## Data extract:
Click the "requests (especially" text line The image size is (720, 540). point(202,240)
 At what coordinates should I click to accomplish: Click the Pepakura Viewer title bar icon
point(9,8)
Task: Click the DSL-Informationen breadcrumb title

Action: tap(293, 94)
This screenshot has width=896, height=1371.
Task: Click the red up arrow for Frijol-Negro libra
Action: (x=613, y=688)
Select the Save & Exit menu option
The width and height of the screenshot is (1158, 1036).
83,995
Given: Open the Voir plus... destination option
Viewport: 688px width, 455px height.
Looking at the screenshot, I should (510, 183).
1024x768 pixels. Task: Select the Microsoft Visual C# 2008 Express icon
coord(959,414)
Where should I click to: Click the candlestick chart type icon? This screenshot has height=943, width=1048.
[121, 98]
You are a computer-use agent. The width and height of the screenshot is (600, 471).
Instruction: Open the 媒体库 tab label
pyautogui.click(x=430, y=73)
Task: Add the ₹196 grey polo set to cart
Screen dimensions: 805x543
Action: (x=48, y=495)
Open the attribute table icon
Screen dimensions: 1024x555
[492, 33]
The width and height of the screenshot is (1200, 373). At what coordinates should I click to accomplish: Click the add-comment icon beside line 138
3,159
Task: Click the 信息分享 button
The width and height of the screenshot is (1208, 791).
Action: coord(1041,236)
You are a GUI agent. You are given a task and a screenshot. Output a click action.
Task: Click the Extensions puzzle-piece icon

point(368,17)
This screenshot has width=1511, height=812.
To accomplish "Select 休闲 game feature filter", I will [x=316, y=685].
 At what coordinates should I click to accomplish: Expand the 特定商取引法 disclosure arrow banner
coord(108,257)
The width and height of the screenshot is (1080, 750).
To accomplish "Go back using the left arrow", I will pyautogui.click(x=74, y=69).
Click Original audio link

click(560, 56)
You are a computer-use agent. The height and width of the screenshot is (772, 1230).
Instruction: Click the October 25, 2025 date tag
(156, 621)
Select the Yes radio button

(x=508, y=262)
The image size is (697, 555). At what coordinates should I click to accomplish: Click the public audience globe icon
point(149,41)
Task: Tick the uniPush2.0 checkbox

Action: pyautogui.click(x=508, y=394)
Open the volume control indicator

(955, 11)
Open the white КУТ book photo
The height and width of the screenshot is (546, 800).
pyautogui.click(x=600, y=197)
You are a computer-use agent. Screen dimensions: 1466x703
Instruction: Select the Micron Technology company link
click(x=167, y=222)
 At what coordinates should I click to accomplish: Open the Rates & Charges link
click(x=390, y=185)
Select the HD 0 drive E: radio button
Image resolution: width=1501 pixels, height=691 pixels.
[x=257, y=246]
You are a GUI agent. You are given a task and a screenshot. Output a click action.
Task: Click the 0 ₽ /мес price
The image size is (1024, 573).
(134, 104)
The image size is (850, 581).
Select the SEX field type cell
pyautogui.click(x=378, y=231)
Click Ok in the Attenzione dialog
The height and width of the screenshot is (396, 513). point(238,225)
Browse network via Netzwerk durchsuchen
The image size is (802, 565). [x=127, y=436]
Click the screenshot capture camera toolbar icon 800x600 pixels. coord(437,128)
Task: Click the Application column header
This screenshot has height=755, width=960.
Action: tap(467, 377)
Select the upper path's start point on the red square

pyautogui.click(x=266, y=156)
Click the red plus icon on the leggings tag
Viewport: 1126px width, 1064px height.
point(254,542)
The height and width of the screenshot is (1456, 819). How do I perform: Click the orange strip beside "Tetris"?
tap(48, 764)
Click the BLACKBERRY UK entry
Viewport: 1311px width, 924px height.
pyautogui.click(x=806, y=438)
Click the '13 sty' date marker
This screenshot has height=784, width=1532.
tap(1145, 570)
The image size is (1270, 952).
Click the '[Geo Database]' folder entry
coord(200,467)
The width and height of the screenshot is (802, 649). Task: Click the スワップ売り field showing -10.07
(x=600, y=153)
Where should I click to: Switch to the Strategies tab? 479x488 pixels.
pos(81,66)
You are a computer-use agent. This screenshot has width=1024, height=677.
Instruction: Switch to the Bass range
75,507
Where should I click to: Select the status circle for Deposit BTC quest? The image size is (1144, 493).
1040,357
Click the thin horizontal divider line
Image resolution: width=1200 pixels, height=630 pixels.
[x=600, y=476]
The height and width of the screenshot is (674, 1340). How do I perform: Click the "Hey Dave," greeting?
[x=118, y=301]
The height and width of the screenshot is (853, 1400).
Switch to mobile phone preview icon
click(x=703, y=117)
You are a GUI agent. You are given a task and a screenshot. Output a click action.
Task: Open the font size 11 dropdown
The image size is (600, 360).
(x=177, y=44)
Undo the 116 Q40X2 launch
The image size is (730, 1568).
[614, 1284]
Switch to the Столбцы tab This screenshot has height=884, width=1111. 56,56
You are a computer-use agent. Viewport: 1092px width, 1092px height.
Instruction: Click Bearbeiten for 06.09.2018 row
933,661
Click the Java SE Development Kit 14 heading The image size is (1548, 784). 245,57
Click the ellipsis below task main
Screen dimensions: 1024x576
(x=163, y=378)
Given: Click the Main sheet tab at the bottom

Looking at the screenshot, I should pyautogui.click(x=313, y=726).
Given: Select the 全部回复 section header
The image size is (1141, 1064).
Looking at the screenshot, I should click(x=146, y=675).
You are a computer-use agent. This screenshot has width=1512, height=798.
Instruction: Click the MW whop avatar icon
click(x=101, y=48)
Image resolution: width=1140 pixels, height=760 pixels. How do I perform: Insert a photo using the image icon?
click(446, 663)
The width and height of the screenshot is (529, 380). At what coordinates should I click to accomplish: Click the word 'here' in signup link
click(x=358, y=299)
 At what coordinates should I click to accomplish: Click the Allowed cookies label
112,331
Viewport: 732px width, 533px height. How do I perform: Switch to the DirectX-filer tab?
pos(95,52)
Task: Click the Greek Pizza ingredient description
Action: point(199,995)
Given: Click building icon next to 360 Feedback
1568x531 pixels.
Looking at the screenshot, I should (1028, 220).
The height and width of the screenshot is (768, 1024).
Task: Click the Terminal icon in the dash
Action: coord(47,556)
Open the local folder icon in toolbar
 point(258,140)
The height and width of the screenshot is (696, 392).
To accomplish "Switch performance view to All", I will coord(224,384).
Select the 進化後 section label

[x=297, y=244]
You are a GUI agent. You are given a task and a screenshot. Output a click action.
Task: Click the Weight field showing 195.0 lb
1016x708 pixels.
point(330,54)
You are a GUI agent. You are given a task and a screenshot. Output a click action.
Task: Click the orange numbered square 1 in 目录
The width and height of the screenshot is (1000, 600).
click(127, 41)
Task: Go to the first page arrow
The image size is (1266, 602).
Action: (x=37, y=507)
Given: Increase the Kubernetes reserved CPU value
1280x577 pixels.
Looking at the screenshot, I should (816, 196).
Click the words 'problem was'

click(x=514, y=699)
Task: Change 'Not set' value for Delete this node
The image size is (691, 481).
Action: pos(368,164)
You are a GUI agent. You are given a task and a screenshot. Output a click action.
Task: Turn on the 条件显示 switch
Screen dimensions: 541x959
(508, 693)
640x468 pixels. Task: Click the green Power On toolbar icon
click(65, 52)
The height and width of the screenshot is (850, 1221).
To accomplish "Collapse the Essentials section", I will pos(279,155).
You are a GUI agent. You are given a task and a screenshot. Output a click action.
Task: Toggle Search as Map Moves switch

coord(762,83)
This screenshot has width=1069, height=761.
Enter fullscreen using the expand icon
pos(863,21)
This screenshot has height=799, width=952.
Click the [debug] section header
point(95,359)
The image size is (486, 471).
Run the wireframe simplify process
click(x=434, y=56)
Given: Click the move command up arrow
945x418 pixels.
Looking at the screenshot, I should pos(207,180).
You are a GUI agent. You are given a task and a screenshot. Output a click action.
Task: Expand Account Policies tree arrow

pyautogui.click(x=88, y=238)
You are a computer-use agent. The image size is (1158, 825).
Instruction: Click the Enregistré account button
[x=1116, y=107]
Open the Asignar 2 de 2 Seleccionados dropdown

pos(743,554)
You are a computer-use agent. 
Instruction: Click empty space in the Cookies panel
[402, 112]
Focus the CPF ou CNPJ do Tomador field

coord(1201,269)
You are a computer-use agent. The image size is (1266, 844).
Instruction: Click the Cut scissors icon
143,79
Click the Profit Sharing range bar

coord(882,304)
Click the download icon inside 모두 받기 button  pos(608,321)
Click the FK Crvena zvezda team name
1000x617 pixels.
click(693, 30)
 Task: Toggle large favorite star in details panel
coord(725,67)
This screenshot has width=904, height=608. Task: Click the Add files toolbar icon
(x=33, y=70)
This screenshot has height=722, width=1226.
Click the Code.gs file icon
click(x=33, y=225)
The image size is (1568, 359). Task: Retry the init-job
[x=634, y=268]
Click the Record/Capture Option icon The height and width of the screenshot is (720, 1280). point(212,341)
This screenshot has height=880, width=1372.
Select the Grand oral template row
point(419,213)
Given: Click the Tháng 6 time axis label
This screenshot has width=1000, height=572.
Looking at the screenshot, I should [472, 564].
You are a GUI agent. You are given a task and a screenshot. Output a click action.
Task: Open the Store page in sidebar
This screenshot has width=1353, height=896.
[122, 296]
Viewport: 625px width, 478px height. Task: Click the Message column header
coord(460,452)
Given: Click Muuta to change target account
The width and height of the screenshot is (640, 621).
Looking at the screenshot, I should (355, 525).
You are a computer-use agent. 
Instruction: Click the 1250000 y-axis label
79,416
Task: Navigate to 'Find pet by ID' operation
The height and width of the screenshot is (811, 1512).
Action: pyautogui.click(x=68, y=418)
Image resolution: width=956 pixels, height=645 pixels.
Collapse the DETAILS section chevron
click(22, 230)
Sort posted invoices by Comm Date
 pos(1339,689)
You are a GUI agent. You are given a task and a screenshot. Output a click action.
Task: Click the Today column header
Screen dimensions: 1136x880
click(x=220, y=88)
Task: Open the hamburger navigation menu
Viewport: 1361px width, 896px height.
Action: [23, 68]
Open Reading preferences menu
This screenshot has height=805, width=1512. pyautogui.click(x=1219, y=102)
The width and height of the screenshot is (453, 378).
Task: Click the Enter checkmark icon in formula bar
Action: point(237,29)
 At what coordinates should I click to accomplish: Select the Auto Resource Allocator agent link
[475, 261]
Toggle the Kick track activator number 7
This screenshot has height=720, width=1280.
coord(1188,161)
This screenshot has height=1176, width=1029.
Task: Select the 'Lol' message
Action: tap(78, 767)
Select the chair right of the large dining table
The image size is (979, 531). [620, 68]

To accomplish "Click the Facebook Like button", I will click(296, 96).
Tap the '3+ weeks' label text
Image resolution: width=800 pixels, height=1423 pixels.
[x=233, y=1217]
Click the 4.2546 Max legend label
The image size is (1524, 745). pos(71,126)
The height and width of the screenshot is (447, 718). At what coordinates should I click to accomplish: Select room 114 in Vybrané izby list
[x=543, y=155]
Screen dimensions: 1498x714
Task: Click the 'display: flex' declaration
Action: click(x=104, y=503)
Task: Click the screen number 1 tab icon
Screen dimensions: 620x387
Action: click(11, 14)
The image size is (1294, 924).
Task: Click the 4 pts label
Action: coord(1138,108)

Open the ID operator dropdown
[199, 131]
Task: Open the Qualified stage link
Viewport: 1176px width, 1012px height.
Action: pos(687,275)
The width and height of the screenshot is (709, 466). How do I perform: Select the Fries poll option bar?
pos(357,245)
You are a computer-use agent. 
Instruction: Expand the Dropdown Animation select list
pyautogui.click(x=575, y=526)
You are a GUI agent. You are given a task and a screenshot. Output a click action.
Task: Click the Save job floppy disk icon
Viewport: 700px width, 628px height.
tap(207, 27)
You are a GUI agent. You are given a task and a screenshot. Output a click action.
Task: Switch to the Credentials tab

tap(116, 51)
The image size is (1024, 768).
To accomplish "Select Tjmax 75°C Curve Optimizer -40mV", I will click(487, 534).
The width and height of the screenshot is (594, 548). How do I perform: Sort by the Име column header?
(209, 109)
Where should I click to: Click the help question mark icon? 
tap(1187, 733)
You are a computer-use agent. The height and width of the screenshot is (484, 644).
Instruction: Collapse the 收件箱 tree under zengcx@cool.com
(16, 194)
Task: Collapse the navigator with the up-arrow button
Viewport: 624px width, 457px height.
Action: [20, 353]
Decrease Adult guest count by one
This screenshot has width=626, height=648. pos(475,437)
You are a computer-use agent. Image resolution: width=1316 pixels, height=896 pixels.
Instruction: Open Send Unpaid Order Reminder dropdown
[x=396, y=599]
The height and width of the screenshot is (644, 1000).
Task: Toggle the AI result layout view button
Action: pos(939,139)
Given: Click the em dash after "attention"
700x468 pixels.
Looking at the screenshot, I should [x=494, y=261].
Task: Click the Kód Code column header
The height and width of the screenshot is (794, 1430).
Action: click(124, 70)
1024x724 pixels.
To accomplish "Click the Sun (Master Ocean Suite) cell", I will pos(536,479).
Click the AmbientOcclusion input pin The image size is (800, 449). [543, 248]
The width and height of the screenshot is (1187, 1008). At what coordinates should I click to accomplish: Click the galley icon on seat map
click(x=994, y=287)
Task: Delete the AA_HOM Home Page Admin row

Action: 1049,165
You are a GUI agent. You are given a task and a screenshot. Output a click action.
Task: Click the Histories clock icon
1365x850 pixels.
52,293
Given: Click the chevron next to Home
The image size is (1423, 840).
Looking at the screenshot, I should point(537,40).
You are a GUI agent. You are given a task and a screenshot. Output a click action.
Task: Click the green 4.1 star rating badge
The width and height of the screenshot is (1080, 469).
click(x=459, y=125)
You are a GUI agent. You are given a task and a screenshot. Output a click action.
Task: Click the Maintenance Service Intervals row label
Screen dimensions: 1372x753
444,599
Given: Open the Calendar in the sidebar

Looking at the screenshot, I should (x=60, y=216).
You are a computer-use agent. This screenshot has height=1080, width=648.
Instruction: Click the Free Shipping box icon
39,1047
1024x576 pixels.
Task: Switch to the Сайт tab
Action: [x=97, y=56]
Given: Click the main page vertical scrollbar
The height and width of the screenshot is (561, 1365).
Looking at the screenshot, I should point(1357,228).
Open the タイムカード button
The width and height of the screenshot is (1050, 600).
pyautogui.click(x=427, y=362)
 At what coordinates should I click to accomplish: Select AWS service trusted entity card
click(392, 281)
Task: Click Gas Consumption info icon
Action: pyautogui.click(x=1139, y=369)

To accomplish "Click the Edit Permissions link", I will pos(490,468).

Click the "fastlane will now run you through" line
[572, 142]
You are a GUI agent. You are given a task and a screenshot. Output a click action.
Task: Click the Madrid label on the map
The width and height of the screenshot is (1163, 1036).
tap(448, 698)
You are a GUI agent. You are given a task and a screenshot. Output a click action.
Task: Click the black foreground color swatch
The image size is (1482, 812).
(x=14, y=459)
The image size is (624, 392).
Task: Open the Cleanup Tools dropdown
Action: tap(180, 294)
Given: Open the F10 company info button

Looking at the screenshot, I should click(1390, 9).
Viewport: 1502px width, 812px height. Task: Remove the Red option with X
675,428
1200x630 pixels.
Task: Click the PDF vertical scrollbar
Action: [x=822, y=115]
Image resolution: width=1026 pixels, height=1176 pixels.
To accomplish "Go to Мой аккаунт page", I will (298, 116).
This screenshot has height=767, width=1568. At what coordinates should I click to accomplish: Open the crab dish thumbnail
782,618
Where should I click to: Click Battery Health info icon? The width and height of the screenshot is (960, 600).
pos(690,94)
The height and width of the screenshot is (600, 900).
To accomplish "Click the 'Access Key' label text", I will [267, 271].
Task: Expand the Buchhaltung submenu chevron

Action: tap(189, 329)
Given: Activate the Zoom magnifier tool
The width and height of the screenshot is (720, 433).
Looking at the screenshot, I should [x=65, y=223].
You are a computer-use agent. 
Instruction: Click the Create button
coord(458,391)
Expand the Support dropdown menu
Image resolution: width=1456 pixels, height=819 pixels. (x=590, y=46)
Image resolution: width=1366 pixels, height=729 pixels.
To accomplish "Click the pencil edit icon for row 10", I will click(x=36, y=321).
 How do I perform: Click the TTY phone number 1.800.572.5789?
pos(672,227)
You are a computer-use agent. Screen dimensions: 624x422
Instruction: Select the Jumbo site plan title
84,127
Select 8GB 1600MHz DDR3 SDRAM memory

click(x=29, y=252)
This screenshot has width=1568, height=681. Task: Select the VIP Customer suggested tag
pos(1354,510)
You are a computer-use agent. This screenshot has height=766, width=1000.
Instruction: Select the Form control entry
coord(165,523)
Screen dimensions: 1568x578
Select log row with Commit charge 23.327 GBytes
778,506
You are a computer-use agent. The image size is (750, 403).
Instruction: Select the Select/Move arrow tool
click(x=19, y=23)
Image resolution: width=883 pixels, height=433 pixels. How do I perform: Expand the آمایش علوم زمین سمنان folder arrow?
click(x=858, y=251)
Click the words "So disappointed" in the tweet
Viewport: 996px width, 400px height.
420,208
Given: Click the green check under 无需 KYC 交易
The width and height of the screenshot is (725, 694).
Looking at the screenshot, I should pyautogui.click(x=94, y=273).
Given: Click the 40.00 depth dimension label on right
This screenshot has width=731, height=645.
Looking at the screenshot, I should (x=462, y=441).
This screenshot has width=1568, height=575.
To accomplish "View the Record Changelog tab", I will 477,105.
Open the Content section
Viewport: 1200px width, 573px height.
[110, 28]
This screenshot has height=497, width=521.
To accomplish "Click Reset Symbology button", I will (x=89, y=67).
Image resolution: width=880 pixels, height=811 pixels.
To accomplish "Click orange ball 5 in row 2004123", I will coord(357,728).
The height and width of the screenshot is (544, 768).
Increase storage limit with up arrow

## Exercise directions:
All lines from the beginning of the material above through the one with "Task: Click the 信息分享 button" need to be returned exactly; please return those and only those.

## Problem solution:
Click the "requests (especially" text line The image size is (720, 540). point(202,240)
 At what coordinates should I click to accomplish: Click the Pepakura Viewer title bar icon
point(9,8)
Task: Click the DSL-Informationen breadcrumb title

Action: tap(293, 94)
This screenshot has width=896, height=1371.
Task: Click the red up arrow for Frijol-Negro libra
Action: (x=613, y=688)
Select the Save & Exit menu option
The width and height of the screenshot is (1158, 1036).
83,995
Given: Open the Voir plus... destination option
Viewport: 688px width, 455px height.
Looking at the screenshot, I should (510, 183).
1024x768 pixels. Task: Select the Microsoft Visual C# 2008 Express icon
coord(959,414)
Where should I click to: Click the candlestick chart type icon? This screenshot has height=943, width=1048.
[121, 98]
You are a computer-use agent. The width and height of the screenshot is (600, 471).
Instruction: Open the 媒体库 tab label
pyautogui.click(x=430, y=73)
Task: Add the ₹196 grey polo set to cart
Screen dimensions: 805x543
Action: (x=48, y=495)
Open the attribute table icon
Screen dimensions: 1024x555
[492, 33]
The width and height of the screenshot is (1200, 373). At what coordinates should I click to accomplish: Click the add-comment icon beside line 138
3,159
Task: Click the 信息分享 button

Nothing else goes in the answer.